En 1956, Jean Cayeux, député du département de la Seine, à la tête d’une délégation parlementaire, réalise une visite en Guadeloupe. C’est à cette occasion qu’il reçoit six cahiers de doléances, qui lui sont notamment remis par l’Union des femmes guadeloupéennes et le Syndicat des travailleurs agricoles. Dans ces cahiers, les membres de ces associations ont rédigé des récits sur leurs conditions de vie.

Parmi les pages de ces cahiers, qui sont en fait des cahiers d’écoliers, on retrouve des témoignages manuscrits de familles modestes. Dans l’un d’eux, sur une feuille jaunie par le temps, une mère de famille expose avec dignité les difficultés quotidiennes qu’elle rencontre pour élever ses sept enfants. Elle écrit : « je ne gagne qu’une demi-journée qui me revient à 309 francs, ne me permettant pas d’entretenir mes enfants, et payer mon loyer ; je ne bénéficie pas des allocations à la famille ». À côté de ces quelques lignes, une petite photographie montre cette femme entourée de ses enfants devant leur case.

À cette époque, la Guadeloupe traverse une période de profondes mutations économiques et sociales. Les cultivateurs, cultivatrices, artisans et femmes de ménage qui s’expriment dans ces cahiers dressent un lourd portrait de leur réalité : des revenus insuffisants pour se loger dignement, des difficultés à assurer l’éducation de leurs enfants, et un sentiment d’injustice face aux disparités avec la France hexagonale. Comme le signale cette « fille-mère » dans cette archive : « Si on nous accordait les prestations familiales comme en France cela m’aurait soulager. »
Ces travailleurs guadeloupéens réclament donc « l’égalité des droits avec les travailleurs métropolitains » et exigent les mêmes prestations sociales qu’en métropole. Ces revendications, formulées par des habitants de Basse-Terre, de Morne-à-l’Eau ou encore de Sainte-Anne, traduisent un profond sentiment d’injustice sociale et la volonté d’une reconnaissance de leurs droits fondamentaux.

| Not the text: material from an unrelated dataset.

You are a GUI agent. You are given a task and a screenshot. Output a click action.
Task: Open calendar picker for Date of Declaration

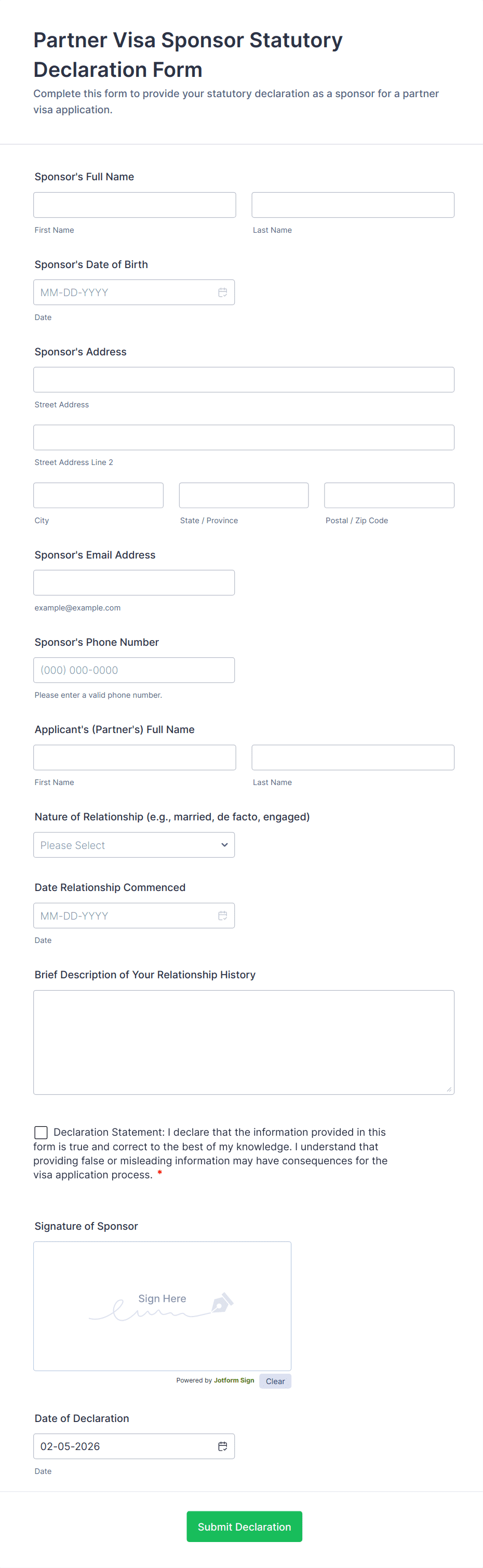point(223,1446)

Ces organisations, en donnant la parole aux plus modestes, ont créé un document historique, fruit d’une mobilisation collective, qui témoigne des revendications sociales de l’époque et des aspirations à une plus grande égalité entre la Guadeloupe et l’Hexagone.

 

Extrait, cahiers de doléances, 1956. Fonds Jean Cayeux, Arch. dép. Guadeloupe, 1 J 256.